Covid-19 will not only infect prisoners but also over 25,000 prison personnel working in prisons across Pakistan. The exponential impact could prove to be overwhelming for the prisons authorities and the healthcare system to manage in a reasonable manner.
It was mainly because of overcrowding and unsanitary conditions and the potential impact the spread of virus could have that provincial governments showed an intention to release prisoners. By the third week of March, there was a blanket ban on outsiders’ meetings with prisoners, and after a few weeks of dithering, the prisoners were stopped from coming to the courts for trials.
As the threat of Covid-19 reaching the prisons became more palpable, the high courts in Islamabad, Peshawar, Lahore and Sindh passed directions on the way in which prison populations could be reduced. They referred to prisoners undergoing trial for non-serious offences carrying lesser punishments and convicts who have done most of their time. The provincial governments also adopted policy to release prisoners to lessen burden on prisons.
Irrespective of the Supreme Court’s order, the government’s plans to release prisoners was inadequate to begin with. As an observer of the criminal justice system, I would argue for a more liberal and non-discriminatory approach — particularly with reference to those facing charges carrying death penalty or being prosecuted under the Anti-Terrorism Act. For the latter, it is a widely known fact that a lot of cases do not fall within the definition of “terrorism”. Besides, a high number of convictions, most notably death penalty cases, are either set aside or commuted to lesser punishments in appeals.
With due respect, the Supreme Court’s order in this regard is an example of judicial overreach. There are provisions of law which grant the government the powers to take necessary measures to keep the size of a prison population within manageable limits.

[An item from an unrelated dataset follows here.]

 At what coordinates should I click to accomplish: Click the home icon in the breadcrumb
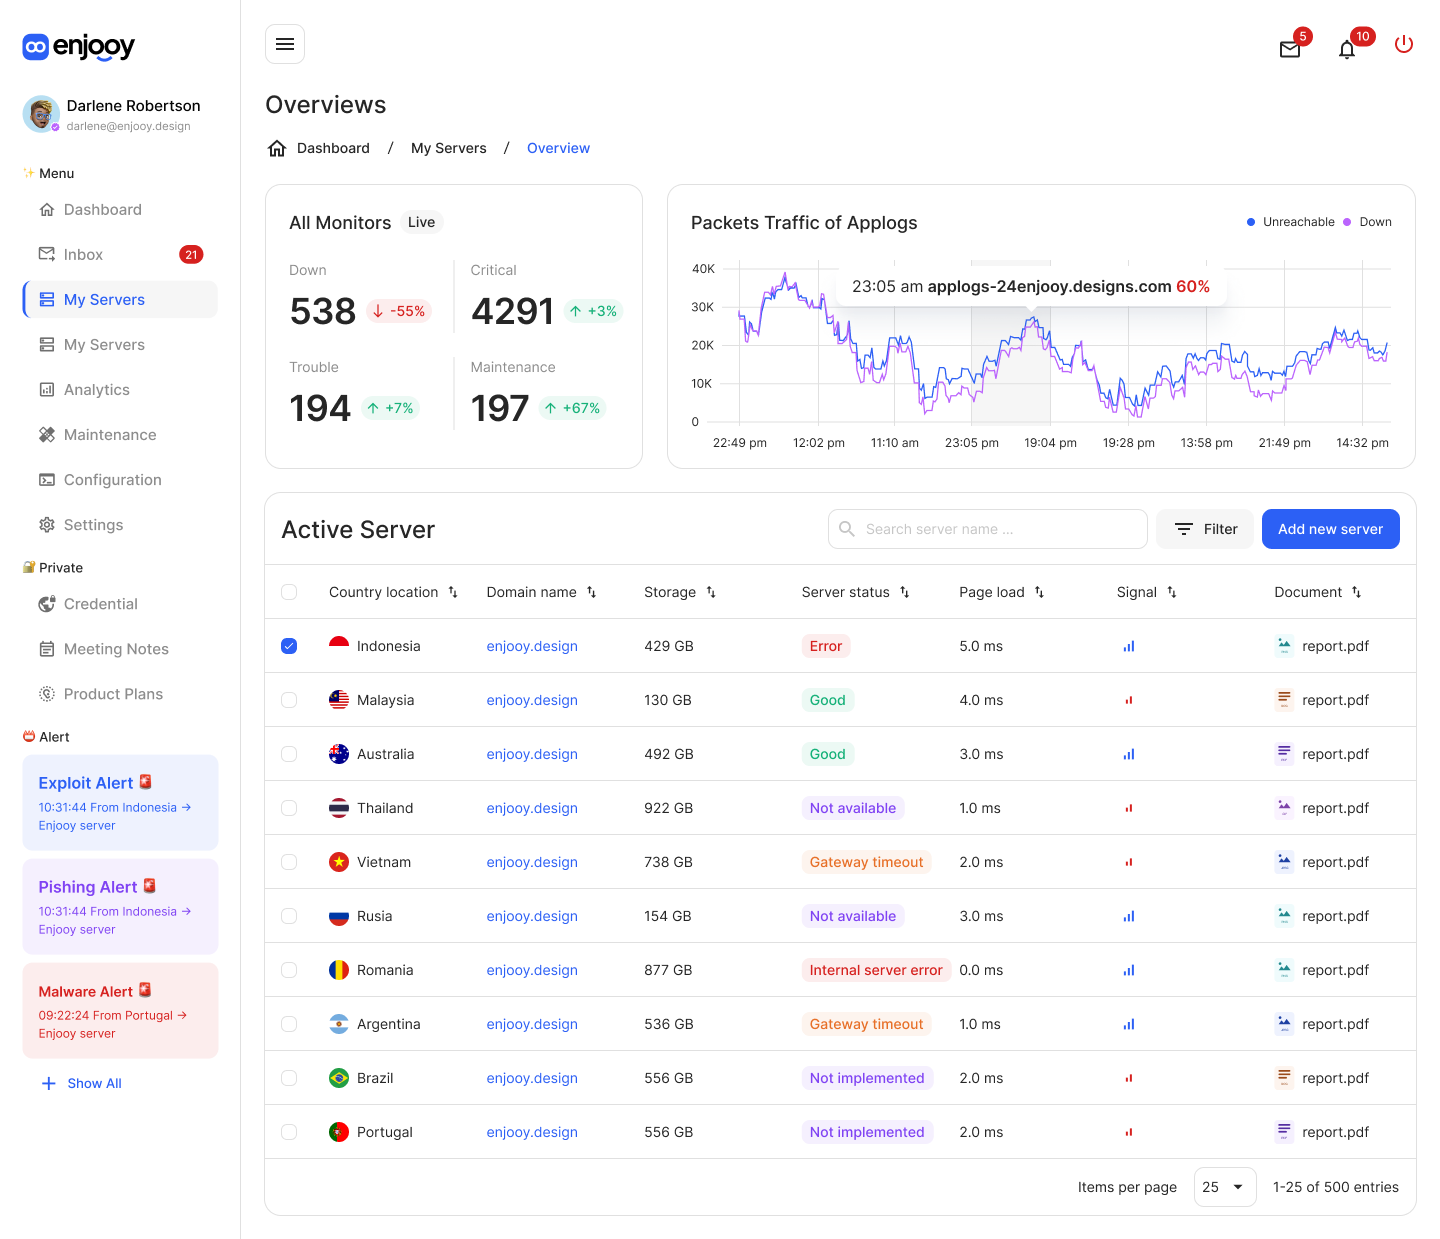click(x=277, y=147)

Provincial governments have wide-ranging powers to meet the crisis compounded by overcrowding and unsanitary living conditions in the prisons.
For instance, Chapter XXIX Sections 401-402 of the Code of Criminal Procedure gives the provincial government powers to suspend or commute the execution of a sentence or remit one with or without conditions at any time before the completion of sentence. These powers are not subject to judicial approval.
The law clearly, and rightly, gives the executive the powers to deal with such situations as we see arising out of Covid-19. Of course, the policy of releasing prisoners cannot be adopted without taking precautionary measures to ensure public safety. Appropriate conditions can be imposed on prisoners who will be released.
It is not for the judiciary to become a hurdle at a time of a crisis. Instead, it can cautiously observe and make recommendations to the governments to enable them to judiciously perform their obligations. One hopes that the apex court will in its final order correct the mistake made last week.